By Robert Schlesinger, Thomas Jefferson Street blog
It is often observed of JFK that his legislative agenda, particularly with regard to civil and voting rights, was stalled on the Hill in November, 1963. The national grief surrounding Kennedy's assassination, the analysis goes, gave LBJ an opportunity to enact many of Kennedy's priorities. Speaking to Congress five days after JFK was assassinated, Johnson observed that the late president had exhorted in his inaugural, "let us begin." Johnson added: "Today in this moment of new resolve, I would say to all my fellow Americans, let us continue."
Ted Kennedy's driving legislative priority was healthcare reform. He used to say that he would see it passed if it was the last thing he did. And as recently as Sunday, Sen. John McCain argued that Kennedy's absence due to illness had critically hampered that push—the Massachusetts senator was a master at legislative deal making and would have known how to advance the process. His absence left a legislative leadership void no senator has been capable of filling.
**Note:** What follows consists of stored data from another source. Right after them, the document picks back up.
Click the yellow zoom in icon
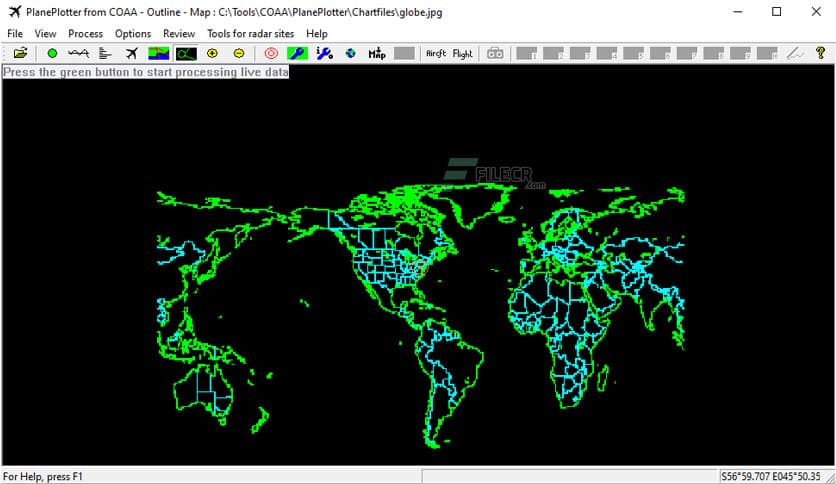 coord(212,54)
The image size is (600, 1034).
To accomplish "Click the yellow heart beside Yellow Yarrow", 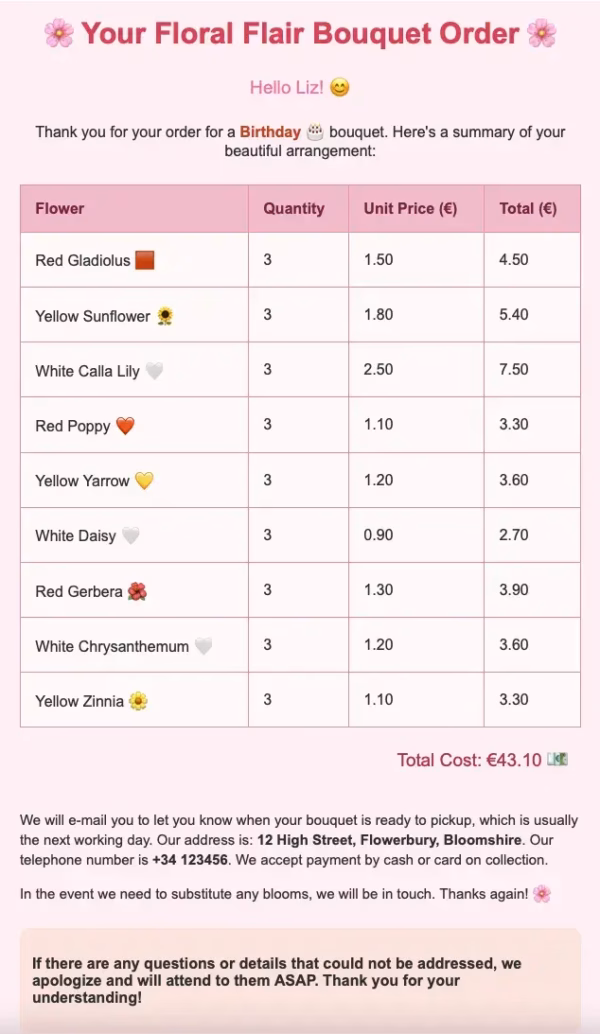I will [144, 481].
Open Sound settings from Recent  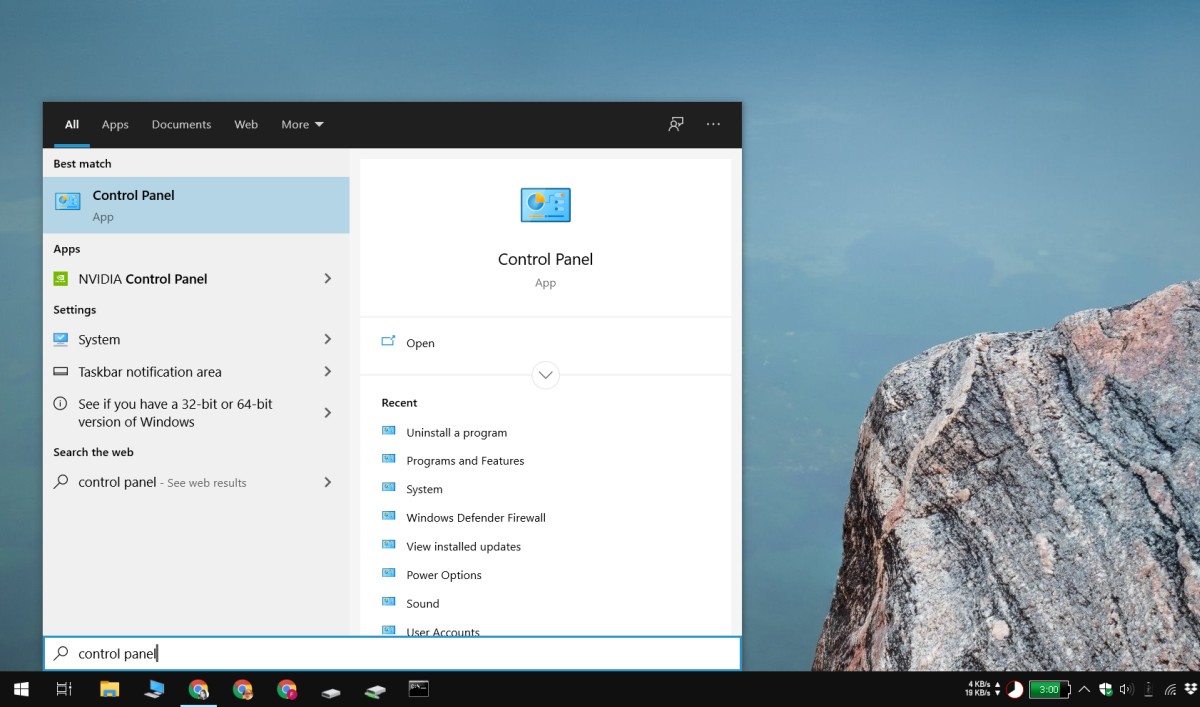click(x=423, y=603)
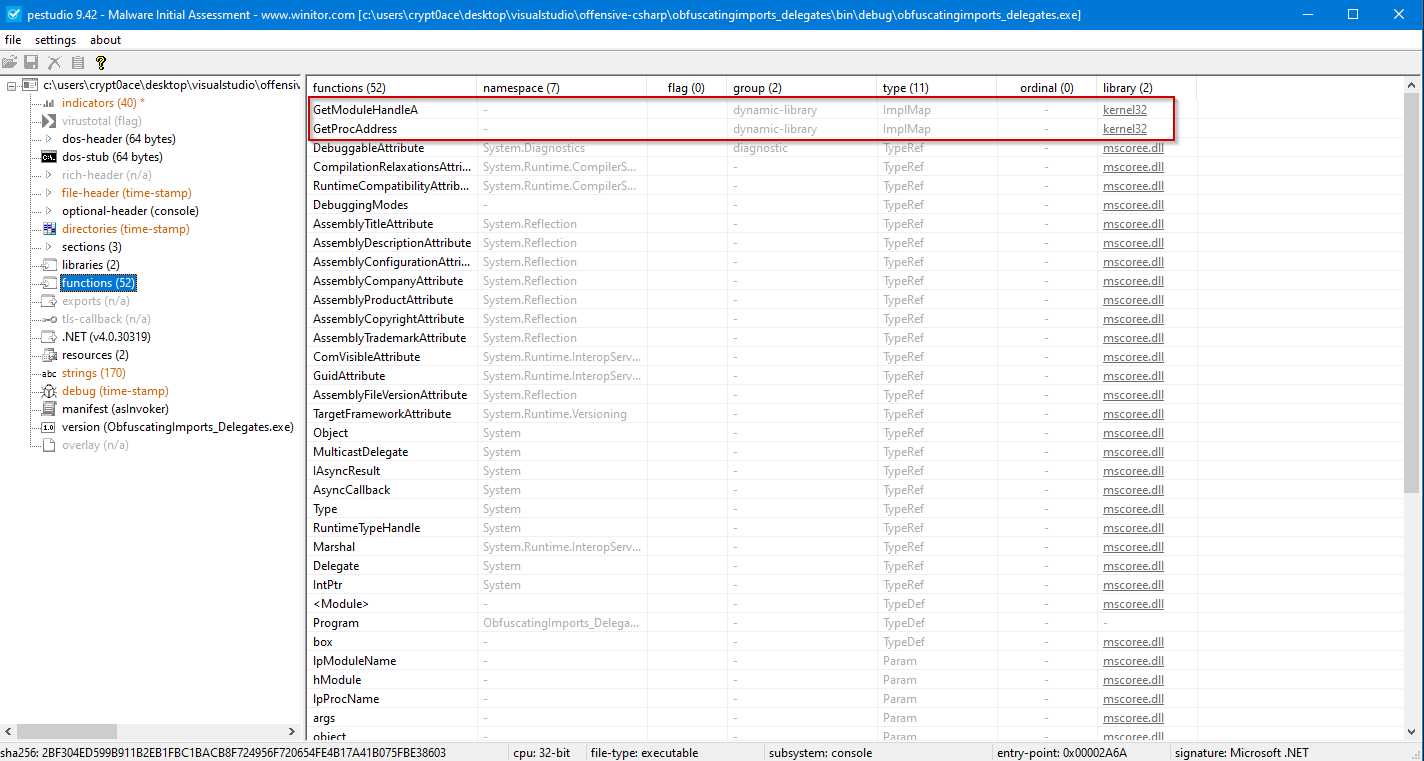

The nation suffered a great loss last night. This is one of the few times that the wall-to-wall coverage the cable "news" nets will give us over the next few hours and perhaps days is actually merited. (If you doubt it, go over to his Web site and check out the 54 page list of legislative accomplishments posted there.) It seems unlikely that Kennedy's death will have the national galvanizing effect that his brother's did, but I wonder if it could on a much smaller scale, among his 99 remaining colleagues in the Senate.